All lines in the material below that hold "computer" should be found and copied.
__________________________________________________
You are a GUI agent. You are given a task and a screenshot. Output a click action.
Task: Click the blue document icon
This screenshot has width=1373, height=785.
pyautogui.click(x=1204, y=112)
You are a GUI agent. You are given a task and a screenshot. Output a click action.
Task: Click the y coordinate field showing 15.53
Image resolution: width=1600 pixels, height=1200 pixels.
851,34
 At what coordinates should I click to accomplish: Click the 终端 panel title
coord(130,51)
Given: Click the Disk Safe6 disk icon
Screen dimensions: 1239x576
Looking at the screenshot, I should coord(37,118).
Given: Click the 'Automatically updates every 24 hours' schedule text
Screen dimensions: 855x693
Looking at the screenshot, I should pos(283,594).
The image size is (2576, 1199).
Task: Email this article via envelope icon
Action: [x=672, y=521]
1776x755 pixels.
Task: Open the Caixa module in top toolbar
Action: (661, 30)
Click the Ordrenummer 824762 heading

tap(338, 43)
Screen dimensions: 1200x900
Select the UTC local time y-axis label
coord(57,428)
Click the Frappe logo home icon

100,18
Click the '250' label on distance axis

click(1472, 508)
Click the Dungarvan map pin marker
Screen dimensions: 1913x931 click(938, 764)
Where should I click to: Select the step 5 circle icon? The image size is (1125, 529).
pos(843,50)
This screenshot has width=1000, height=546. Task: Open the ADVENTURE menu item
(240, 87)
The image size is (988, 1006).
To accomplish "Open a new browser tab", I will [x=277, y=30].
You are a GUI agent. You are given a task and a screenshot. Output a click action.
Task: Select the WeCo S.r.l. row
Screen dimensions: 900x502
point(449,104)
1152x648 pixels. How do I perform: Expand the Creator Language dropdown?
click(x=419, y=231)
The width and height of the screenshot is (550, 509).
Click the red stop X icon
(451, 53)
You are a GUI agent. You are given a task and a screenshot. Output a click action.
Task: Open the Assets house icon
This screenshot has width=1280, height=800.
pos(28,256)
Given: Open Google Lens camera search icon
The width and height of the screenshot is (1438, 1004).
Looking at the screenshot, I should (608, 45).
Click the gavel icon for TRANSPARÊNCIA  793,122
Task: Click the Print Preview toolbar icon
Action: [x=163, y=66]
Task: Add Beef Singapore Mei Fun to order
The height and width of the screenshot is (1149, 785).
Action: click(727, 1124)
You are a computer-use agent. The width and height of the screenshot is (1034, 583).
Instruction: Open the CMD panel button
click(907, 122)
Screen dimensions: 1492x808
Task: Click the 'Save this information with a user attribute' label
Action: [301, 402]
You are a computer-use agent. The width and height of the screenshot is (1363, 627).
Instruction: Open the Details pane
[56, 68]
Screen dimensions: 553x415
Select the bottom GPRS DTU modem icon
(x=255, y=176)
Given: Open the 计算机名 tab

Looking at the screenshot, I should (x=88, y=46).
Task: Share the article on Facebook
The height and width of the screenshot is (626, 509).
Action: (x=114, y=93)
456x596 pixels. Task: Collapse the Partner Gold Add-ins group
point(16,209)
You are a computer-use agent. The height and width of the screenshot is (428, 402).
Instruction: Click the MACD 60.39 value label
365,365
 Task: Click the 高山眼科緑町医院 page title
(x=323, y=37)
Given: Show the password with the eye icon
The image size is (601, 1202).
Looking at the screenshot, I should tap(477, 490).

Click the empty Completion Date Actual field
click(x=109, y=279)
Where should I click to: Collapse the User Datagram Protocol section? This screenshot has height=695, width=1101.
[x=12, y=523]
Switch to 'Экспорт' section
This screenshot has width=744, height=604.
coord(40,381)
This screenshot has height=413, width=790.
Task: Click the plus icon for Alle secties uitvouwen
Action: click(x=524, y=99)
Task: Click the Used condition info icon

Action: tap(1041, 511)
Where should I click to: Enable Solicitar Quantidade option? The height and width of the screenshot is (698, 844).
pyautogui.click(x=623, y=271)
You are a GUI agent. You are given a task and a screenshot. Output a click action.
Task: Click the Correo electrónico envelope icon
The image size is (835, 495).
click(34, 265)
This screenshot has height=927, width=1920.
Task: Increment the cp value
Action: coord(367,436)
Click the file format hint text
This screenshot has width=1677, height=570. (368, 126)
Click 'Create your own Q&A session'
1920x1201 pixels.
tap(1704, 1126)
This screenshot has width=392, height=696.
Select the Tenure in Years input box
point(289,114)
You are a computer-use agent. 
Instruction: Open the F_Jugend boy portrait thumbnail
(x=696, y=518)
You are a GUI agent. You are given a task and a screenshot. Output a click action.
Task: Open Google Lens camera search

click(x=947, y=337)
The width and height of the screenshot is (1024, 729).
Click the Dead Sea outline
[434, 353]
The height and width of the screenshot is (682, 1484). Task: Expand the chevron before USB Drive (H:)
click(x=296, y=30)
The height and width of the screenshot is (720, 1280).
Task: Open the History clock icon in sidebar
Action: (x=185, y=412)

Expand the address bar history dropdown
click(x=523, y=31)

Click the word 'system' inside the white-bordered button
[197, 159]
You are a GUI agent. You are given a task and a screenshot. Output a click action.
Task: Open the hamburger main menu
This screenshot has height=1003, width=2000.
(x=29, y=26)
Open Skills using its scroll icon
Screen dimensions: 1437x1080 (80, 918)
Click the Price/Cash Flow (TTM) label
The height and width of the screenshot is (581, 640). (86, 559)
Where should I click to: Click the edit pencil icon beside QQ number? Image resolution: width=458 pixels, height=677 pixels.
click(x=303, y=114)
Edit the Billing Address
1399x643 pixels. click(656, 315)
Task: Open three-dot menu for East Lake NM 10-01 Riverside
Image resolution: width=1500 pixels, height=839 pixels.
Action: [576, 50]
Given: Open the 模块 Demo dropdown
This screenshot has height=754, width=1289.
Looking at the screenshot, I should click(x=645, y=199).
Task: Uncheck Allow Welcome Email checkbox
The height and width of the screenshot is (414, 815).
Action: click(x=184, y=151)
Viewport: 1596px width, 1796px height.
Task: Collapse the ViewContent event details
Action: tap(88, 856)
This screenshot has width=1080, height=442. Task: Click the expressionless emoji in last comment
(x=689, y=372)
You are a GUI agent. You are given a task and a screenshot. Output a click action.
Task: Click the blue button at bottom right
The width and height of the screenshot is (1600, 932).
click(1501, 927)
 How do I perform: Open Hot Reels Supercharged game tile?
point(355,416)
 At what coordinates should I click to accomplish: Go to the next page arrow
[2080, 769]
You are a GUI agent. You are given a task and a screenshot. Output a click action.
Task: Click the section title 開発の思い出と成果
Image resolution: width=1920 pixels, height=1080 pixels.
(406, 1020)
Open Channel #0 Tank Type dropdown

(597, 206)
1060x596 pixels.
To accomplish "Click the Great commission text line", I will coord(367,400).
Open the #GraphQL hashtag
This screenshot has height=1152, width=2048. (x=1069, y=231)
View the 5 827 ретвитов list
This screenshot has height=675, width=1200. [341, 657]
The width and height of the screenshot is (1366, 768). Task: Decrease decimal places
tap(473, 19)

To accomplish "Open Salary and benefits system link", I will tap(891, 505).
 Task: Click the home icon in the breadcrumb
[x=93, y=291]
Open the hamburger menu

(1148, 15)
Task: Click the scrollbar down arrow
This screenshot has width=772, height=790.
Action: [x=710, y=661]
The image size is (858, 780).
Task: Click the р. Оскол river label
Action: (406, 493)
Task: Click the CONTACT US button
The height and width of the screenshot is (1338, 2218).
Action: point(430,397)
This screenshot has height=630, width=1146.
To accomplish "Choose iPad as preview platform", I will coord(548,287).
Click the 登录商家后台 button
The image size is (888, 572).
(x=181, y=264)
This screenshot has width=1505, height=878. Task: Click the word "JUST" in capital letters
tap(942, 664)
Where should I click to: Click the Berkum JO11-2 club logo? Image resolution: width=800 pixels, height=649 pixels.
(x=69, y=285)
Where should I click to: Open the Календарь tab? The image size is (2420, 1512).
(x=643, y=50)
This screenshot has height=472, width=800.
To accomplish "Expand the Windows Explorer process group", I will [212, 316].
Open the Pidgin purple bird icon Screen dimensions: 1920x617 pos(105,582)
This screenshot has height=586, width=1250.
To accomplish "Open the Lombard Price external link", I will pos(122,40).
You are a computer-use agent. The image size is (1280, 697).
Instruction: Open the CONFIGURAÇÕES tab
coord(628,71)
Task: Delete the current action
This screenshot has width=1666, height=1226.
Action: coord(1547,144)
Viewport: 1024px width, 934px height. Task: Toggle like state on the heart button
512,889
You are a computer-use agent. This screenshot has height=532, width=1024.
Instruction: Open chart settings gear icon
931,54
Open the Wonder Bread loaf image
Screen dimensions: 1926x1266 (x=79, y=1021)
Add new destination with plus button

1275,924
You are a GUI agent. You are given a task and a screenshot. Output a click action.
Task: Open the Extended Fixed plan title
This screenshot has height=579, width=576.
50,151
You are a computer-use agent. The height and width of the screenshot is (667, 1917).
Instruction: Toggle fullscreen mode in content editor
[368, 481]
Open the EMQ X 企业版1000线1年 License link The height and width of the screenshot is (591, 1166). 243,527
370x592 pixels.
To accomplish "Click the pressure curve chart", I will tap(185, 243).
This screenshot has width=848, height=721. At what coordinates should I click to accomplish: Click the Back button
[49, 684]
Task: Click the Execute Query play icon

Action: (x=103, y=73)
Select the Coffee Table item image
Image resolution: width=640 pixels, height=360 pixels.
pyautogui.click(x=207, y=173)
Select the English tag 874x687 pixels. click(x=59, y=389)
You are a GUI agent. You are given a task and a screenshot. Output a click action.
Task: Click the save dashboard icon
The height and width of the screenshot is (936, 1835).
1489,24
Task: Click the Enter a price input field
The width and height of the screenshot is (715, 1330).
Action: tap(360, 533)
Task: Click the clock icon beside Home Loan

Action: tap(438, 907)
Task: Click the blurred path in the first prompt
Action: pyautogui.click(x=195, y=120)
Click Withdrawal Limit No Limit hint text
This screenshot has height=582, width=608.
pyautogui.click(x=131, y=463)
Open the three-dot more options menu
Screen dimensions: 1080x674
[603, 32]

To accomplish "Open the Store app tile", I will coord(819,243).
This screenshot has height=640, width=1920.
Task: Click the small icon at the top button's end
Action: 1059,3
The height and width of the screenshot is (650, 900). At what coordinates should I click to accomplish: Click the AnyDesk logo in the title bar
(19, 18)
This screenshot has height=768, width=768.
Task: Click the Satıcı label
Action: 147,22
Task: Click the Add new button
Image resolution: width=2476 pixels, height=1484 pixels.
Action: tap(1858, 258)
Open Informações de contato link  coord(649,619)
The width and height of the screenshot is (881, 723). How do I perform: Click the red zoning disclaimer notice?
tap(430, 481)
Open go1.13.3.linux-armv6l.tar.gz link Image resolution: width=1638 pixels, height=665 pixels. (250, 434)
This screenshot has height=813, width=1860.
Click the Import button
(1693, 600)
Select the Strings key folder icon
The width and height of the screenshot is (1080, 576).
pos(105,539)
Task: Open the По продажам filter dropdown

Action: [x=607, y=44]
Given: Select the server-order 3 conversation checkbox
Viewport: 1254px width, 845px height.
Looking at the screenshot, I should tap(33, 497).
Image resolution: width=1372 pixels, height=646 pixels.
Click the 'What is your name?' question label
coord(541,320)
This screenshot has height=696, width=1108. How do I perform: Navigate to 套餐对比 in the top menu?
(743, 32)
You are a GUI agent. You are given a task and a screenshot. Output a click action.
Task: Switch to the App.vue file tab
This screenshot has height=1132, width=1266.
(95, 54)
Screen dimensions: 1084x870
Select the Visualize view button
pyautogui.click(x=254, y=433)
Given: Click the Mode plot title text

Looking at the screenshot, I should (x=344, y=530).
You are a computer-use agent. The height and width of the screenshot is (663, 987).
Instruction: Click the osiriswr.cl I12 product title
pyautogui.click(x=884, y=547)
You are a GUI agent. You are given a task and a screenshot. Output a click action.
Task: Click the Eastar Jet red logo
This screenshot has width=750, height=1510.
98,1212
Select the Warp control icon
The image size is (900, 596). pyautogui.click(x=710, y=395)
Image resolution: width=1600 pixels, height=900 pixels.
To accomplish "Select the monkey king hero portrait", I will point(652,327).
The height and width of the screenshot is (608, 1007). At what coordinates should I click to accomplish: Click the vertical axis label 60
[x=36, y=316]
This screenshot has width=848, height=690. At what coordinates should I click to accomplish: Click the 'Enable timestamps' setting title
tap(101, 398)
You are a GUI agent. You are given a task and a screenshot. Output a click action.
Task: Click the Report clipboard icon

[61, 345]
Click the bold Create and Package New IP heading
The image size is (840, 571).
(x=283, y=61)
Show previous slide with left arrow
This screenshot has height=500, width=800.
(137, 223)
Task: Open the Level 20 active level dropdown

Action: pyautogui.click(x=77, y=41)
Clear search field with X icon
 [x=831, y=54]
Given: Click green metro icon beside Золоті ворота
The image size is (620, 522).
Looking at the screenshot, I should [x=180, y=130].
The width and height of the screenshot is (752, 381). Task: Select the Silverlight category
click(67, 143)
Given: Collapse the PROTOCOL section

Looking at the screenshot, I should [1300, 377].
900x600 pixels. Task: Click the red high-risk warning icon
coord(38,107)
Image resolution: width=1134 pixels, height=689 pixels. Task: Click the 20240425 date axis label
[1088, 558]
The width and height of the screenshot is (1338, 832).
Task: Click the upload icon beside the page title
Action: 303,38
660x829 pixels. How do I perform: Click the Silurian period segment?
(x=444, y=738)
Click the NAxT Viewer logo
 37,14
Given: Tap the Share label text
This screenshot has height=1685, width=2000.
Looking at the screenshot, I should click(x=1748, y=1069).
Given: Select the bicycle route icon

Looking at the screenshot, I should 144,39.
__________________________________________________
Response box:
You are a computer-use agent. The width and height of the screenshot is (1034, 583).
You are a computer-use agent. The width and height of the screenshot is (1363, 627).
You are a computer-use agent. The height and width of the screenshot is (428, 402).
You are a computer-use agent. 
You are a computer-use agent. The image size is (1280, 697).
You are a computer-use agent. This screenshot has height=532, width=1024.
You are a computer-use agent. The height and width of the screenshot is (667, 1917).
You are a computer-use agent. The height and width of the screenshot is (663, 987).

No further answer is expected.